I'm trying to work with Elastic (5.6) and to find a way to retrieve the top documents per some category.
I have an index with the following kind of documents :
{
"@timestamp": "2018-03-22T00:31:00.004+01:00",
"statusInfo": {
"status": "OFFLINE",
"timestamp": 1521675034892
},
"name": "myServiceName",
"id": "xxxx",
"type": "Http",
"key": "key1",
"httpStatusCode": 200
}
}
What i'm trying to do with these, is retrieve the last document (@timestamp
-based) per name
(my categories), see if its statusInfo.status is OFFLINE
or UP
and fetch these results into the hits part of a response so I can put it in a Kibana count dashboard or somewhere else (a REST based tool I do not control and can't modify by myself).

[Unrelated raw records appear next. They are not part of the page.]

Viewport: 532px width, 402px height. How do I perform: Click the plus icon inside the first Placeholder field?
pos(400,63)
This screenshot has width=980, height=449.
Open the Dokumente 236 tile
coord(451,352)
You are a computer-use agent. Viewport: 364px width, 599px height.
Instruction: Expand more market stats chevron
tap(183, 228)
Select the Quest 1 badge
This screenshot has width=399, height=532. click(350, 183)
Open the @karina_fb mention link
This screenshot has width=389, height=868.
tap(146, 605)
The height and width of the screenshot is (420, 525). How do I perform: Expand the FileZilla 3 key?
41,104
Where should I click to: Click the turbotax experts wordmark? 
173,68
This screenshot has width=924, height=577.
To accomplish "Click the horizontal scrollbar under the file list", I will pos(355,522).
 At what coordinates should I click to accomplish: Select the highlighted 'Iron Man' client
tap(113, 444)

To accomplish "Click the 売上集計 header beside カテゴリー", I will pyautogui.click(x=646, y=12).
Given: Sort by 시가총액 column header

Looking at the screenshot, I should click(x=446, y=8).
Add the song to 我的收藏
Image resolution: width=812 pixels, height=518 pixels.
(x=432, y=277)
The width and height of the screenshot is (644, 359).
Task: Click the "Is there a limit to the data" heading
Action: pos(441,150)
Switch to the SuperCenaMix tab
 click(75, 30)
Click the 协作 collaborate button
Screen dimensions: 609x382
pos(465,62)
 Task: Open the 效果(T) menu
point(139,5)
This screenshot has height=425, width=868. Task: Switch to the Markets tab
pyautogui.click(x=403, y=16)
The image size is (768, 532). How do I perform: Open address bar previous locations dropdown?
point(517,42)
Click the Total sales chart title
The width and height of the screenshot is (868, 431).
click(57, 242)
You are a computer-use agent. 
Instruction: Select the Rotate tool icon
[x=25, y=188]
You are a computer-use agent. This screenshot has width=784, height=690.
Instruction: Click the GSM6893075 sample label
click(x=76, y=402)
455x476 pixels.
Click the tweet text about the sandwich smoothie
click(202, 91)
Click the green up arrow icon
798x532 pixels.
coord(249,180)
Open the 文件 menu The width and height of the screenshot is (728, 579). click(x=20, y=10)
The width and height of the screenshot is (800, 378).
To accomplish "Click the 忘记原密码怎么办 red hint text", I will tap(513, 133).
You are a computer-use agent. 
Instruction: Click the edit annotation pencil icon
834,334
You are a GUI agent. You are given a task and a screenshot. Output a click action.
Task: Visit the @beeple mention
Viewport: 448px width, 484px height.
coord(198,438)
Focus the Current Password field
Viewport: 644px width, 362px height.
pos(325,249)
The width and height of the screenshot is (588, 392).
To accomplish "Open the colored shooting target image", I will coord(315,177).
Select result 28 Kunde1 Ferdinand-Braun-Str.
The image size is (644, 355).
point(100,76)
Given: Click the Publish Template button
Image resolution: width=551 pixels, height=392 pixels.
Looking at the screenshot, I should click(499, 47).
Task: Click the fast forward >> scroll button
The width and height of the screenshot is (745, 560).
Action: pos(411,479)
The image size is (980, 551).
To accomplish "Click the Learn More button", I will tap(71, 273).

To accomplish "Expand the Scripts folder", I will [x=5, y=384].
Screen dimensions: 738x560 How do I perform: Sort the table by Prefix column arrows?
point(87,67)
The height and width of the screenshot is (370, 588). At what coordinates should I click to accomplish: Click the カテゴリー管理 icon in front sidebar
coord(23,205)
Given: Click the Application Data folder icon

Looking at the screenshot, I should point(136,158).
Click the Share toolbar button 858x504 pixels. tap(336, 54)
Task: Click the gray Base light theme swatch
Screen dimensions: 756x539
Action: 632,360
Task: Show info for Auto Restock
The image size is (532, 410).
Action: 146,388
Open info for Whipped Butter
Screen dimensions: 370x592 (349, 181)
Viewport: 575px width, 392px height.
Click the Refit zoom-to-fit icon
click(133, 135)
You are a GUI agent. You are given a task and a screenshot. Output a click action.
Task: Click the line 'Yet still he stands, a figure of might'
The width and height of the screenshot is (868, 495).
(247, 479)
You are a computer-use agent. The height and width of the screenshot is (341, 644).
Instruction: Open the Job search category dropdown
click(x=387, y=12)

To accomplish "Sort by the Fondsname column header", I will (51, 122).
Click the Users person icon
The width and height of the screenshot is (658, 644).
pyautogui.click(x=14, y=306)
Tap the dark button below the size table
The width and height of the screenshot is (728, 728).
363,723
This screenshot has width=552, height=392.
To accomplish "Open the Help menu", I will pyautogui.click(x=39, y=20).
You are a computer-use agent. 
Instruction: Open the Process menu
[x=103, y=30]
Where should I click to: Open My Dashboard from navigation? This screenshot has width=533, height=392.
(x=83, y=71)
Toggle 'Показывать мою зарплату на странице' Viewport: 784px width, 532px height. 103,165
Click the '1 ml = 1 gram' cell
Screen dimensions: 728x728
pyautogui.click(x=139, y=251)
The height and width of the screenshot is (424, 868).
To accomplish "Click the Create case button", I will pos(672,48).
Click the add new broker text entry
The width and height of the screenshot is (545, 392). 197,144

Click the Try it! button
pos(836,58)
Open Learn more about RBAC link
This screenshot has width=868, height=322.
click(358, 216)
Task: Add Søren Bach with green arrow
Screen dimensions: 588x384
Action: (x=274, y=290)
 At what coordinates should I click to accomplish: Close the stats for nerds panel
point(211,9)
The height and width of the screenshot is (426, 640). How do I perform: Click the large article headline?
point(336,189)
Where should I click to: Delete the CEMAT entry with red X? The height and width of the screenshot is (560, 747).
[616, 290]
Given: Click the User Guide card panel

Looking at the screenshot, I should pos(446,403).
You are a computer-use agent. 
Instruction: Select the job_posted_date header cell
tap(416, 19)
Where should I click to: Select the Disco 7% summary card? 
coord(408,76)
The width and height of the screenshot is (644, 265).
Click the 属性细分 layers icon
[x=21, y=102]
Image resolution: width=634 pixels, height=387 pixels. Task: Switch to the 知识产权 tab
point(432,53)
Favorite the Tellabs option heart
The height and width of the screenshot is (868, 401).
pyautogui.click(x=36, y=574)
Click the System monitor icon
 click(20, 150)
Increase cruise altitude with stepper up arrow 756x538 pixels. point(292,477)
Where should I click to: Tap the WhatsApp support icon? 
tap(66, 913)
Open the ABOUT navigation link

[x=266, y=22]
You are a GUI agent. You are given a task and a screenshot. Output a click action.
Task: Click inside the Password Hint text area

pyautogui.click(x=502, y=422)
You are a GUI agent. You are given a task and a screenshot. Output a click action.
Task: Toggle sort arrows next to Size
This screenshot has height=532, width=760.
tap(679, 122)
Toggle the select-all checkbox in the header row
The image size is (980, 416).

Basically, I want to know how many of my services (name
) are OFFLINE (statusInfo.status
) in their last update (@timestamp
) for monitoring purposes.
I'm stuck at the "Get how many of my services" part.
My query so far:
GET actuator/_search
{
"size": 0,
"aggs": {
"name_agg": {
"terms": {
"field": "name.raw",
"size": 1000
},
"aggs": {
"last_document": {
"top_hits": {
"_source": ["@timestamp", "name", "statusInfo.status"],
"size": 1,
"sort": [
{
"@timestamp": {
"order": "desc"
}
}
]
}
}
}
}
},
"post_filter": {
"bool": {
"must_not": {
"term": {
"statusInfo.status.raw": "UP"
}
}
}
}
}
This provides the following response:
{
"all_the_meta":{...},
"hits": {
"total": 1234,
"max_score": 0,
"hits": []
},
"aggregations": {
"name_agg": {
"doc_count_error_upper_bound": 0,
"sum_other_doc_count": 0,
"buckets": [
{
"key": "myCategory1",
"doc_count": 225,
"last_document": {
"hits": {
"total": 225,
"max_score": null,
"hits": [
{
"_index": "myIndex",
"_type": "Http",
"_id": "dummy id",
"_score": null,
"_source": {
"@timestamp": "2018-04-06T00:06:00.005+02:00",
"statusInfo": {
"status": "UP"
},
"name": "myCategory1"
},
"sort": [
1522965960005
]
}
]
}
}
},
{other_buckets...}
]
}
}
}
Removing the size make the result contain ALL of the documents, which is not what I need, I only need each bucket content (every one contains one bucket). Removing the post filter does not appear to do much.
I think this would be feasible in ORACLE
SQL with a PARTITION BY OVER
clause, followed by a condition.
Does somebody know how this could be achieved ?